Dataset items
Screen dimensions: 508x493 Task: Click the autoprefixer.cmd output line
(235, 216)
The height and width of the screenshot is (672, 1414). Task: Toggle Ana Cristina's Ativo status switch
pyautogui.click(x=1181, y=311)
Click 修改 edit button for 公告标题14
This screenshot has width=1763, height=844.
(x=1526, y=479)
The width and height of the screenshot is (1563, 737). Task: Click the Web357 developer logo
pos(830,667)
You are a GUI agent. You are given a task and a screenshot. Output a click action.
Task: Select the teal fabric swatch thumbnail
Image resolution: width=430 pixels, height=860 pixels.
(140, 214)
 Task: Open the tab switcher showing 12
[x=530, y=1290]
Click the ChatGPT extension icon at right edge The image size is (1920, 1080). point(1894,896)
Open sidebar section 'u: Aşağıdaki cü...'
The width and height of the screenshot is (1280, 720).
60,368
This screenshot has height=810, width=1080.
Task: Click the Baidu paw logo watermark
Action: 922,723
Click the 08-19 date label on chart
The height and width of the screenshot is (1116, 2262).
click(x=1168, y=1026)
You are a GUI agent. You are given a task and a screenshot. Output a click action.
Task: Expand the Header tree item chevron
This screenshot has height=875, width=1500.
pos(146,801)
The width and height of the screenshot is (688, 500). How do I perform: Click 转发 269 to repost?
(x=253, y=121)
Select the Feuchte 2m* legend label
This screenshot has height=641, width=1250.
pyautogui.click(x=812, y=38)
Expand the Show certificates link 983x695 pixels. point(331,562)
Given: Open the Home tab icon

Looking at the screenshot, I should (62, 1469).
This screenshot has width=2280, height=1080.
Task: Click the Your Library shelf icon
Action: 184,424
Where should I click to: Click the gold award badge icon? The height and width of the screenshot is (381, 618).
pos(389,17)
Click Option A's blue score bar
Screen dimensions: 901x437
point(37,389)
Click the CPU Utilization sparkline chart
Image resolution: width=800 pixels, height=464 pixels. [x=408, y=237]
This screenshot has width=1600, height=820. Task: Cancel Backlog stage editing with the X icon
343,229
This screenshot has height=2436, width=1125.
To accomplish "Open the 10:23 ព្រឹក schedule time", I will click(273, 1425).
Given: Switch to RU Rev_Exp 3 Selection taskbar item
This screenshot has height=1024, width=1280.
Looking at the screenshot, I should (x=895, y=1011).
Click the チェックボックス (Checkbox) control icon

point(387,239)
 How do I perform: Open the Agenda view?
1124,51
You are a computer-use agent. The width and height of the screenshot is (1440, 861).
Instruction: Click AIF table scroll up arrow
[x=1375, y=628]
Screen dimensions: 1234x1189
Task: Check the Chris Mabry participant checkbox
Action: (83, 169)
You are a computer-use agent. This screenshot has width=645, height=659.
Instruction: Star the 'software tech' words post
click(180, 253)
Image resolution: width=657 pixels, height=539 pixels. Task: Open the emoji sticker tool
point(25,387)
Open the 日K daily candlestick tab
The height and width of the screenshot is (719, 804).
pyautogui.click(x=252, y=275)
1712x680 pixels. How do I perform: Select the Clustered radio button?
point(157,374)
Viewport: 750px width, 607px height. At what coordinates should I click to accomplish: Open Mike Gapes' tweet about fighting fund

WHAT THE EXERCISE ASKS » Every entry needs to be retyped exactly.

TASK SOLUTION »
Screen dimensions: 508x493 Task: Click the autoprefixer.cmd output line
(235, 216)
The height and width of the screenshot is (672, 1414). Task: Toggle Ana Cristina's Ativo status switch
pyautogui.click(x=1181, y=311)
Click 修改 edit button for 公告标题14
This screenshot has width=1763, height=844.
(x=1526, y=479)
The width and height of the screenshot is (1563, 737). Task: Click the Web357 developer logo
pos(830,667)
You are a GUI agent. You are given a task and a screenshot. Output a click action.
Task: Select the teal fabric swatch thumbnail
Image resolution: width=430 pixels, height=860 pixels.
(140, 214)
 Task: Open the tab switcher showing 12
[x=530, y=1290]
Click the ChatGPT extension icon at right edge The image size is (1920, 1080). point(1894,896)
Open sidebar section 'u: Aşağıdaki cü...'
The width and height of the screenshot is (1280, 720).
60,368
This screenshot has height=810, width=1080.
Task: Click the Baidu paw logo watermark
Action: 922,723
Click the 08-19 date label on chart
The height and width of the screenshot is (1116, 2262).
click(x=1168, y=1026)
You are a GUI agent. You are given a task and a screenshot. Output a click action.
Task: Expand the Header tree item chevron
This screenshot has height=875, width=1500.
pos(146,801)
The width and height of the screenshot is (688, 500). How do I perform: Click 转发 269 to repost?
(x=253, y=121)
Select the Feuchte 2m* legend label
This screenshot has height=641, width=1250.
pyautogui.click(x=812, y=38)
Expand the Show certificates link 983x695 pixels. point(331,562)
Given: Open the Home tab icon

Looking at the screenshot, I should (62, 1469).
This screenshot has width=2280, height=1080.
Task: Click the Your Library shelf icon
Action: 184,424
Where should I click to: Click the gold award badge icon? The height and width of the screenshot is (381, 618).
pos(389,17)
Click Option A's blue score bar
Screen dimensions: 901x437
point(37,389)
Click the CPU Utilization sparkline chart
Image resolution: width=800 pixels, height=464 pixels. [x=408, y=237]
This screenshot has width=1600, height=820. Task: Cancel Backlog stage editing with the X icon
343,229
This screenshot has height=2436, width=1125.
To accomplish "Open the 10:23 ព្រឹក schedule time", I will click(273, 1425).
Given: Switch to RU Rev_Exp 3 Selection taskbar item
This screenshot has height=1024, width=1280.
Looking at the screenshot, I should (x=895, y=1011).
Click the チェックボックス (Checkbox) control icon

point(387,239)
 How do I perform: Open the Agenda view?
1124,51
You are a computer-use agent. The width and height of the screenshot is (1440, 861).
Instruction: Click AIF table scroll up arrow
[x=1375, y=628]
Screen dimensions: 1234x1189
Task: Check the Chris Mabry participant checkbox
Action: (83, 169)
You are a computer-use agent. This screenshot has width=645, height=659.
Instruction: Star the 'software tech' words post
click(180, 253)
Image resolution: width=657 pixels, height=539 pixels. Task: Open the emoji sticker tool
point(25,387)
Open the 日K daily candlestick tab
The height and width of the screenshot is (719, 804).
pyautogui.click(x=252, y=275)
1712x680 pixels. How do I perform: Select the Clustered radio button?
point(157,374)
Viewport: 750px width, 607px height. At what coordinates should I click to accomplish: Open Mike Gapes' tweet about fighting fund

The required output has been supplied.